In building design, an encouraging development is the growing acceptance of LEED, a tool for measuring building designs from an environmental perspective (see page 44). Once the industry has accepted a common standard for green design, it will be much easier to persuade clients to take sustainability seriously. Who knows? Maybe one day all buildings will use recycled materials and have solar panels or wind generators on their roofs.

It’s a pity, though, that there isn’t a bigger movement to boost large-scale wind energy generation. Another speaker at the Toronto conference was Jos Beurskens, a Dutch engineer who is president of the Netherlands Wind Energy Association. Beurskens made a convincing case for wind as a clean power source that can satisfy a good portion of our needs. He explained that the payback on the installation of a wind turbine is good — 0.25 to 0.5 years — and the equipment has a projected lifetime of 20 years. The ex-factory price is around 350-400 Euro dollars per cubic metre of swept area. He said the turbines run 80% of the time, and they have to have “the reliability of a Rolls Royce with the budget of a Citroen 2-CV.”

Why, then, is Canada lagging so far behind other countries in this field of energy? The world has a total of 33,000 MW of wind generation installed, said Beurskens, and the industry is expected to grow by 33%. Meanwhile, Canada has only 236 MW — most of that in Alberta. We are being blown away not only by Europe and countries like India, but also by the U.S.

Beurskens dismissed most of wind energy’s problems one by one. He said farmers don’t mind the noise of the swishing blades if they make money from the rental of the land, and bird mortality is negligible compared to the numbers of birds killed by traffic and hunting. New designs will eliminate gearboxes, which can be temperamental, and for everyone who thinks that turbines are an eyesore, others think they are beautiful to behold.
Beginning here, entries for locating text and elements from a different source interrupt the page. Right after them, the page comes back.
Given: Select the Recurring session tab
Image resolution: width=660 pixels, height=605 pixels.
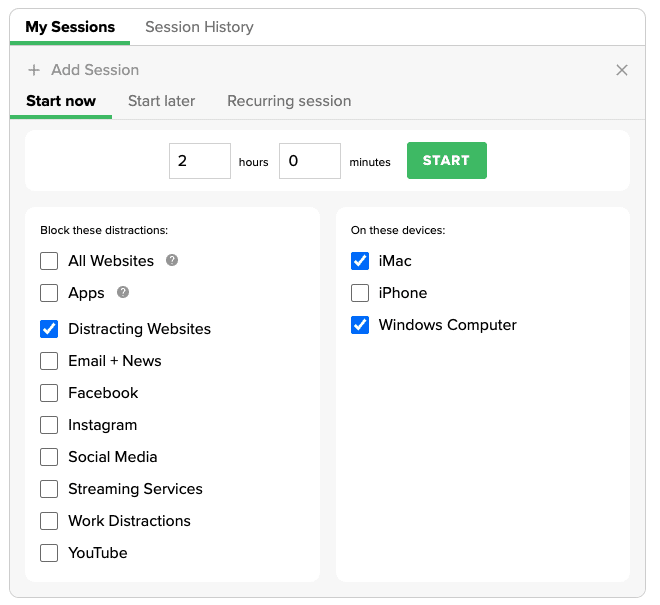Looking at the screenshot, I should (x=289, y=101).
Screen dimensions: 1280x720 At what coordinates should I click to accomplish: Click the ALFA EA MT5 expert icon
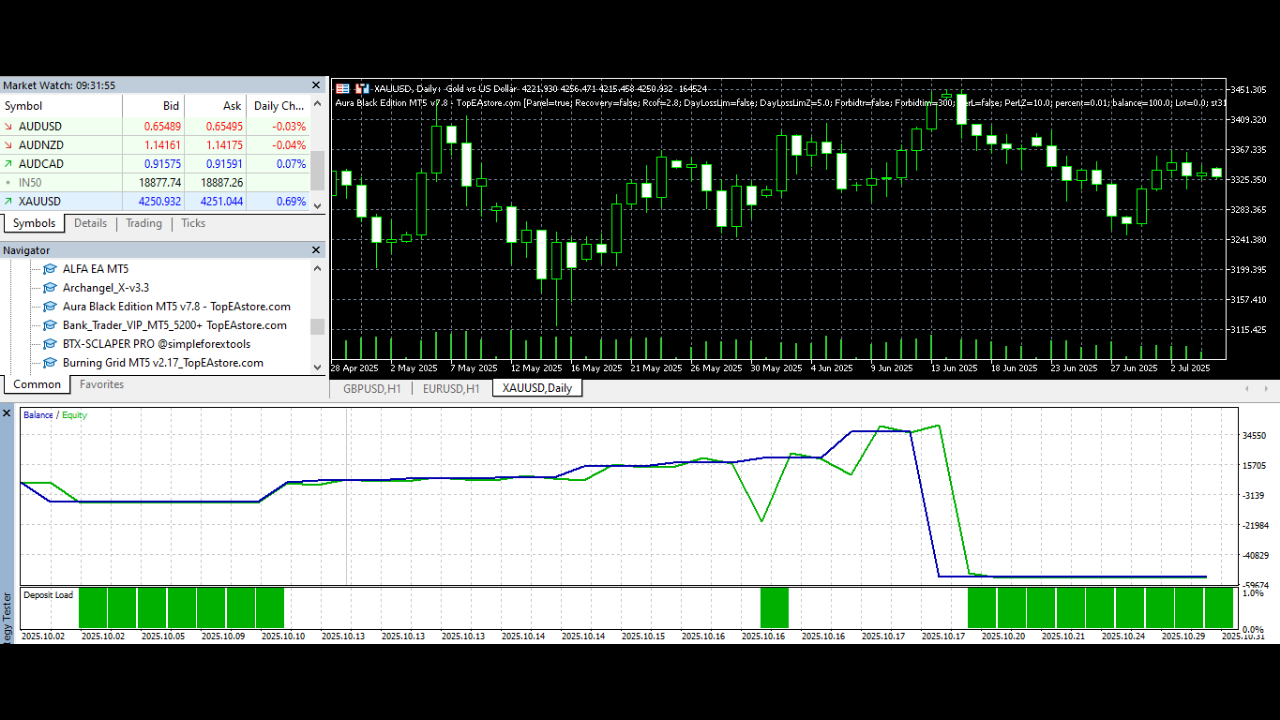pyautogui.click(x=50, y=269)
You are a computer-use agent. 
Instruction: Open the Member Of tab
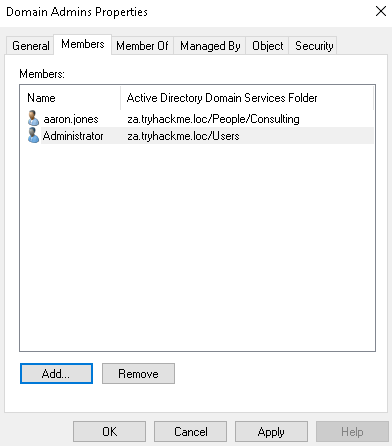pyautogui.click(x=142, y=46)
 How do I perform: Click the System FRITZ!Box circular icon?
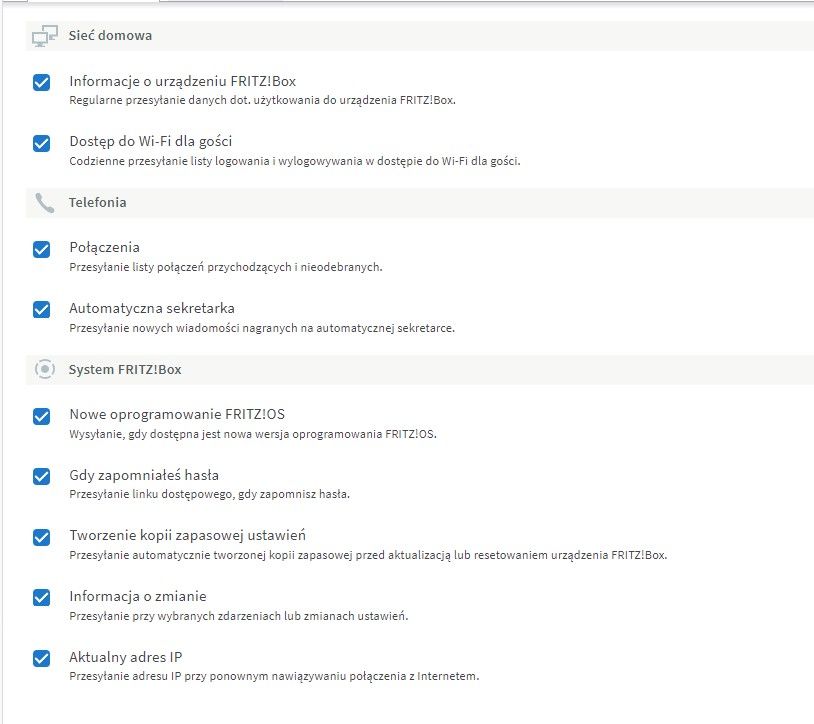tap(45, 370)
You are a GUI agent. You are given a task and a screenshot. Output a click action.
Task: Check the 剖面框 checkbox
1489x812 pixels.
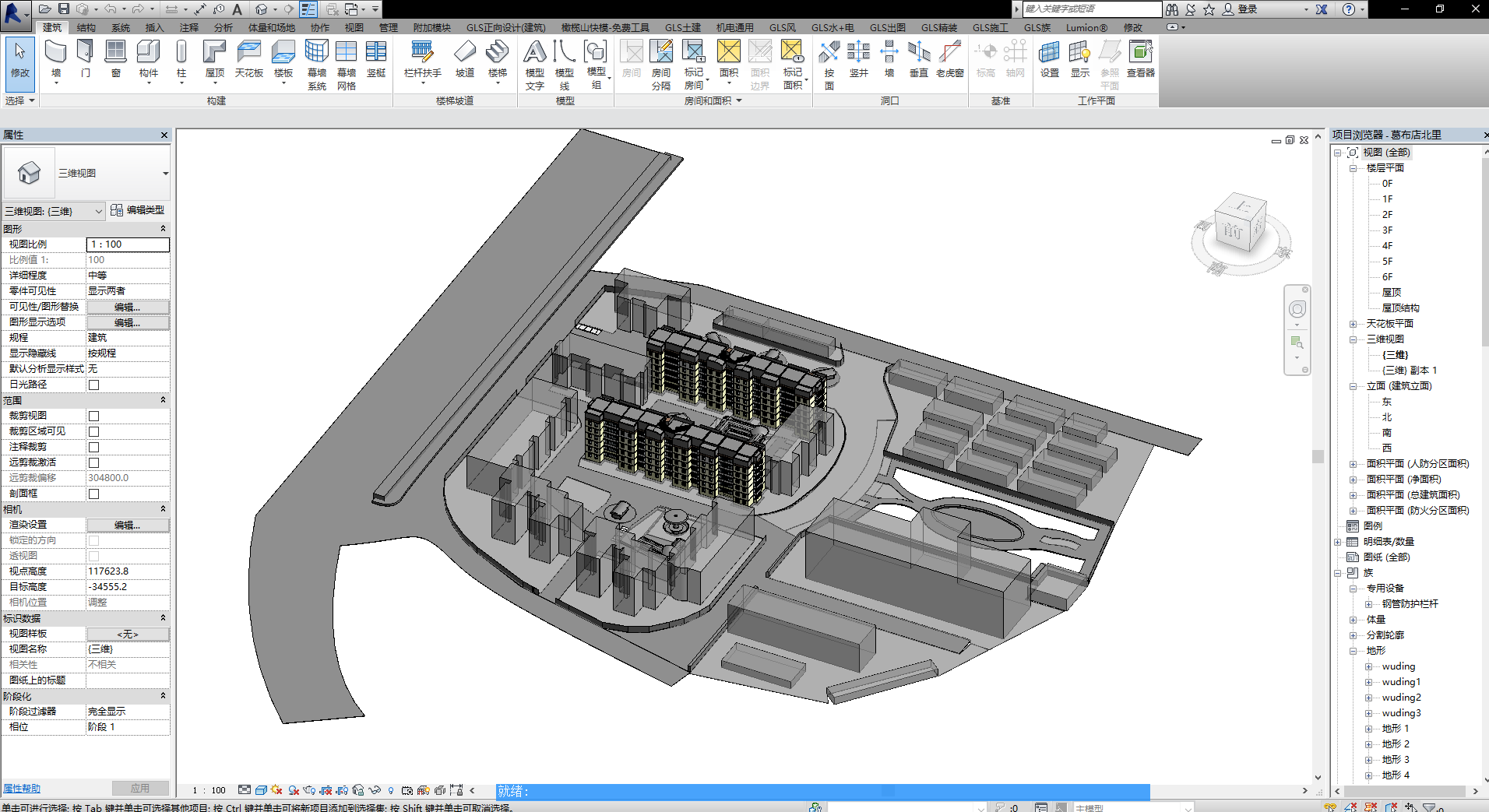93,494
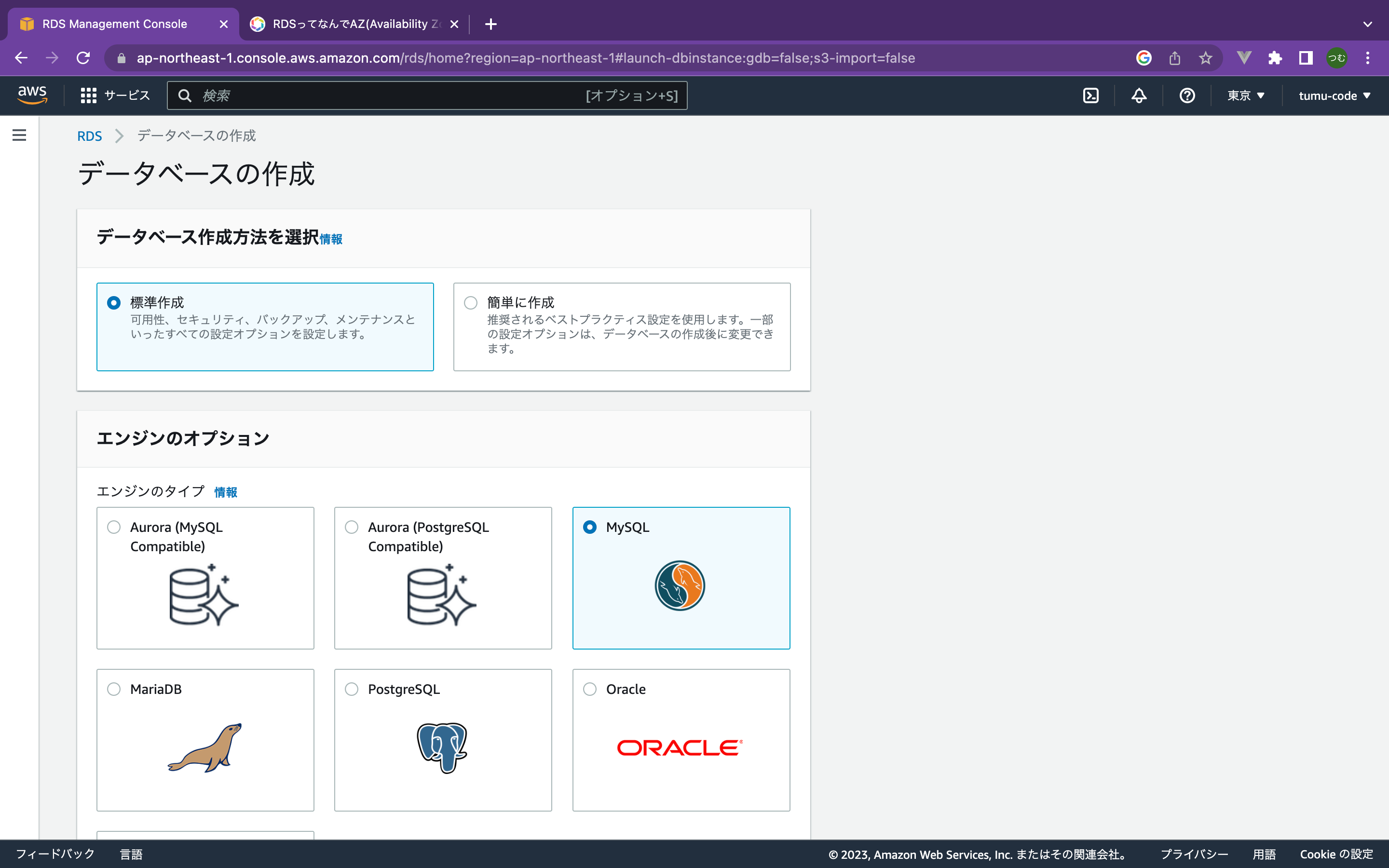Image resolution: width=1389 pixels, height=868 pixels.
Task: Expand Chrome tab search chevron
Action: click(x=1367, y=24)
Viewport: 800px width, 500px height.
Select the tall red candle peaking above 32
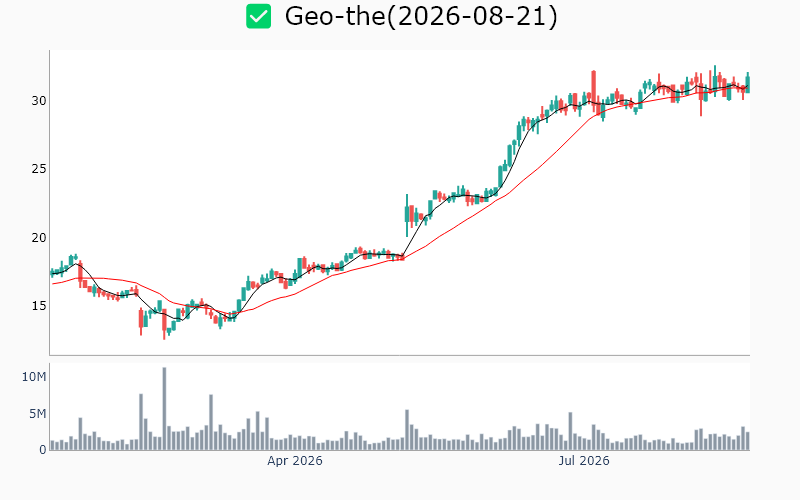point(594,92)
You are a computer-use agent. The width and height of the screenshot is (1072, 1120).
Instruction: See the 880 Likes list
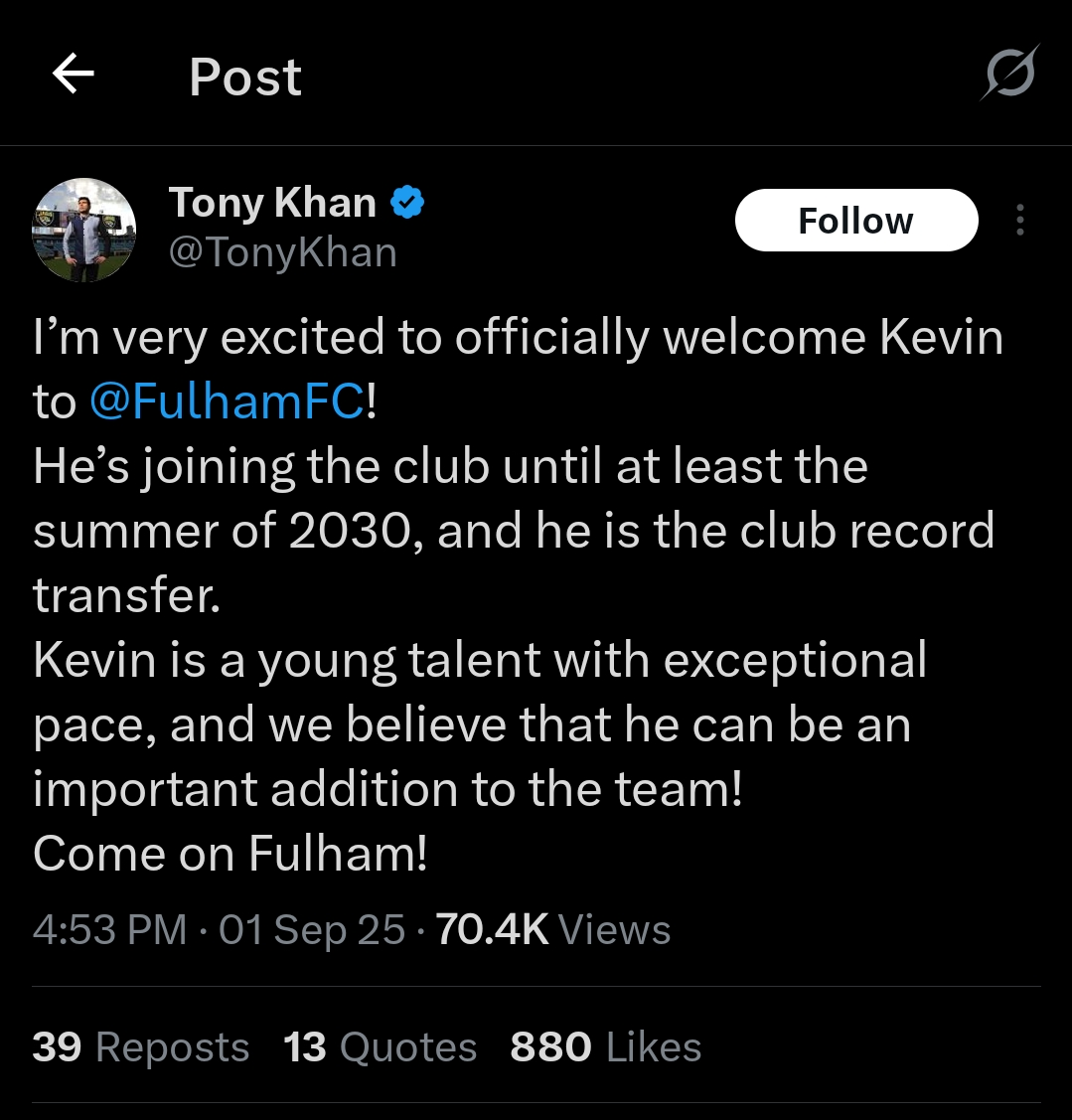(x=606, y=1047)
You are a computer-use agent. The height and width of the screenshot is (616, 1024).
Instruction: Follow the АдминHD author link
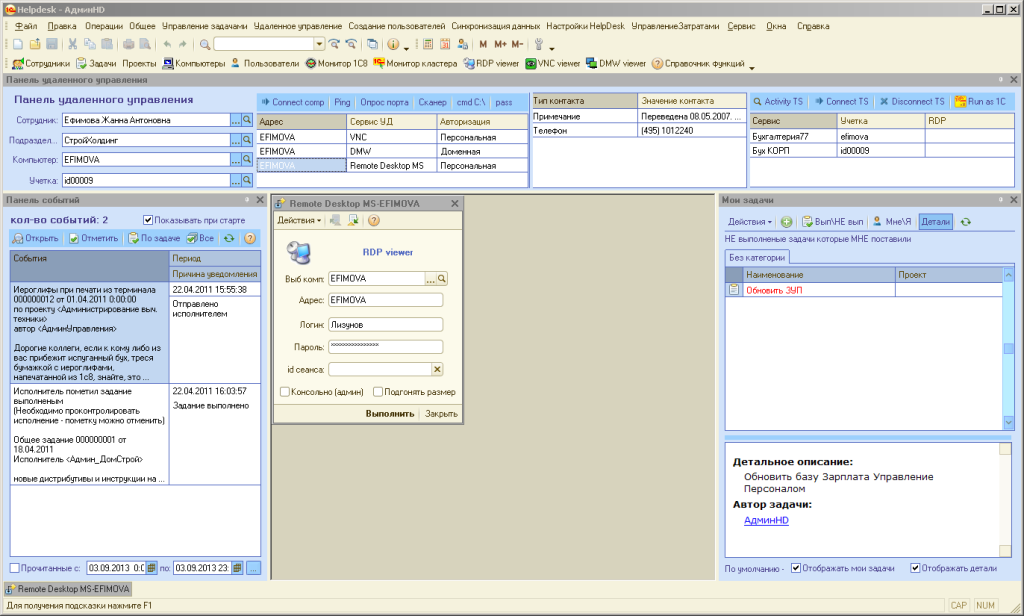(765, 520)
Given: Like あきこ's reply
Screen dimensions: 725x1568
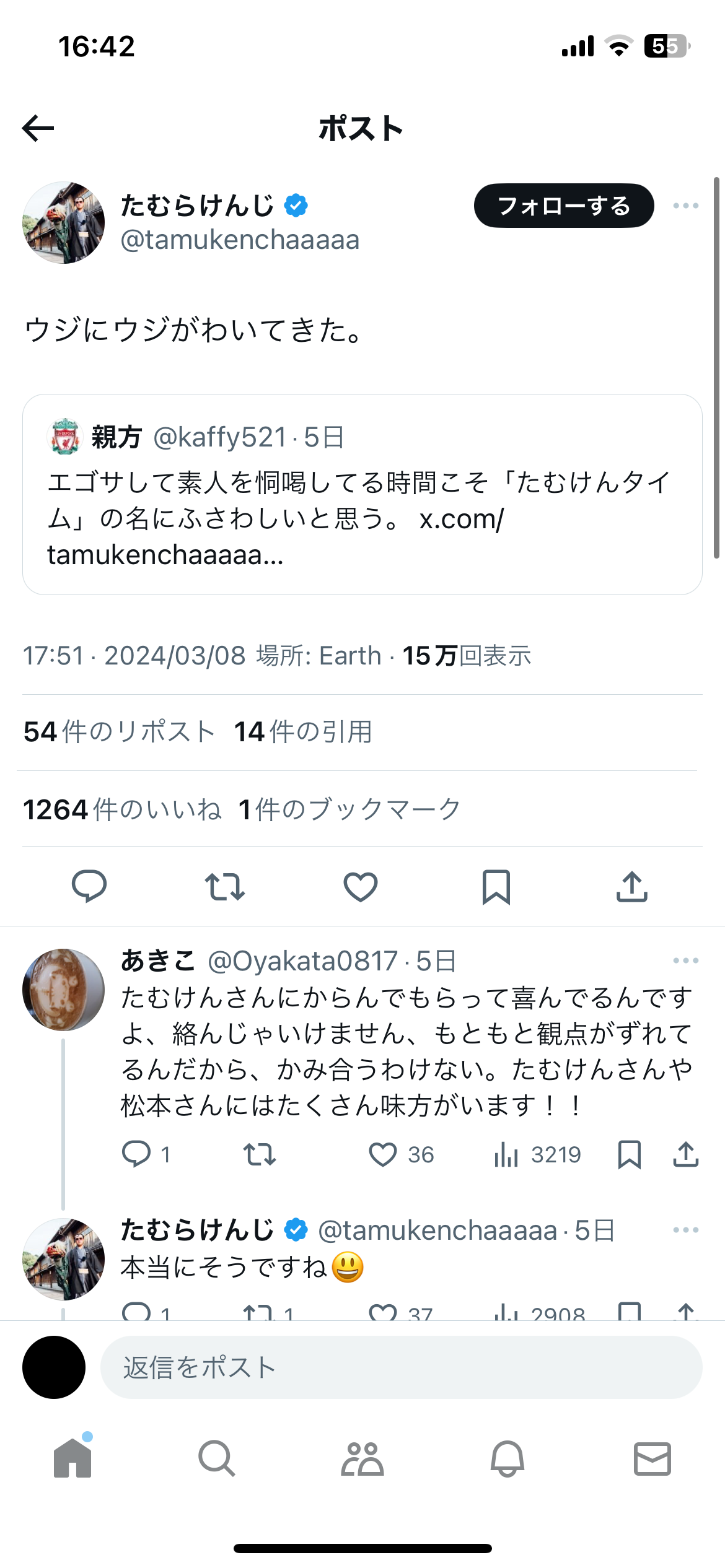Looking at the screenshot, I should (x=383, y=1155).
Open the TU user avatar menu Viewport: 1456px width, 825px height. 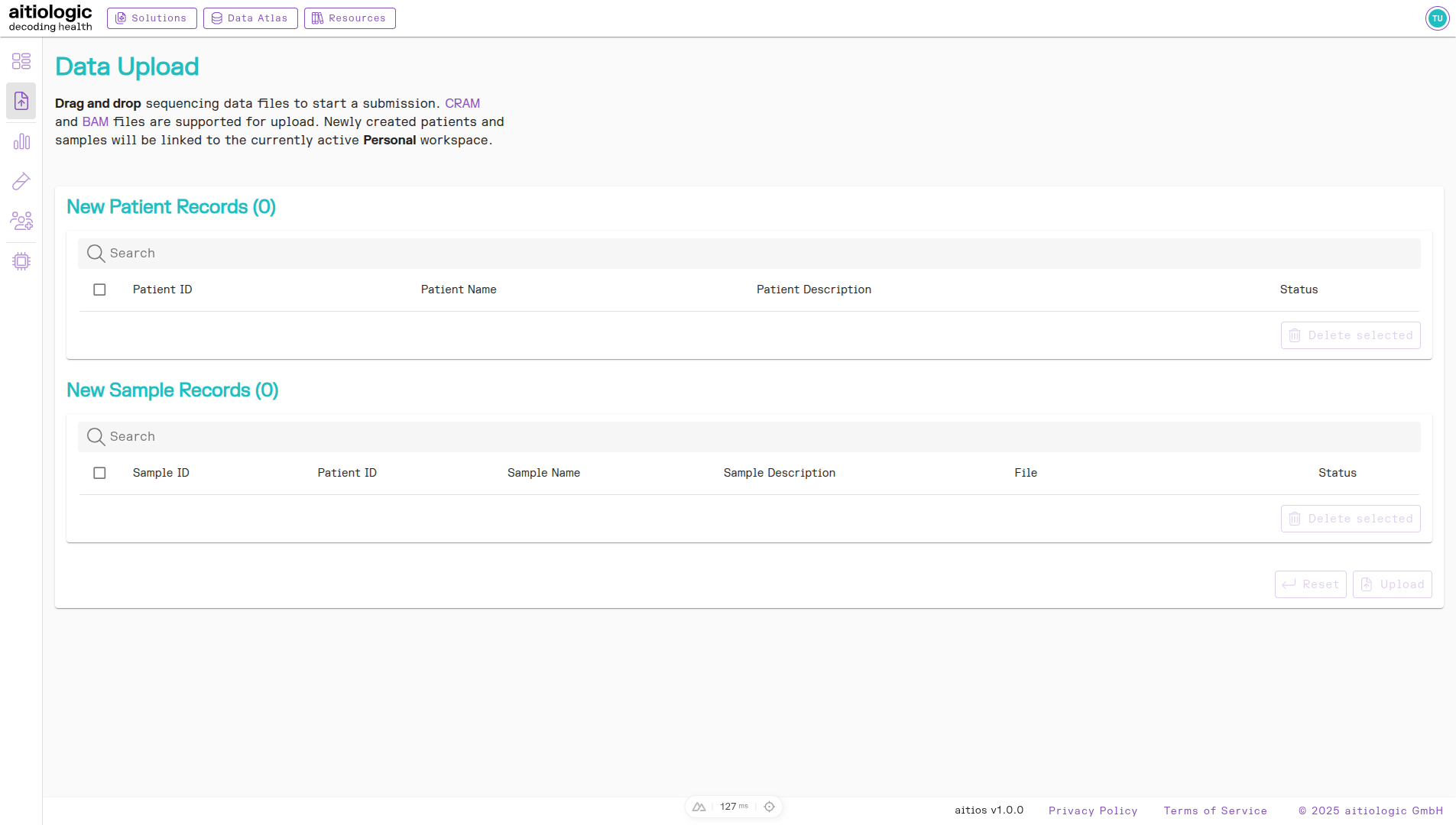[1437, 18]
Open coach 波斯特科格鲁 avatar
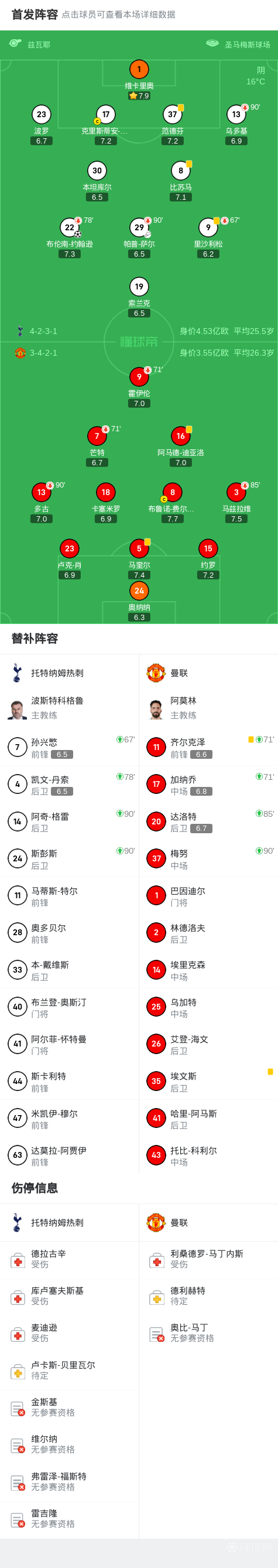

Glen Estill, president of the Canadian Wind Energy Association, says that his industry doesn’t expect wind to sweep all other types of power generation aside, but when old coal plants are decommissioned we should be building wind farms to replace them. It sounds like a good idea to me, so why aren’t more consulting engineers promoting this industry? As for governments, instead of subsidizing nuclear and fossil power, as is happening with the artificial price-capping in Ontario, they would do better to throw taxpayers’ money to the wind.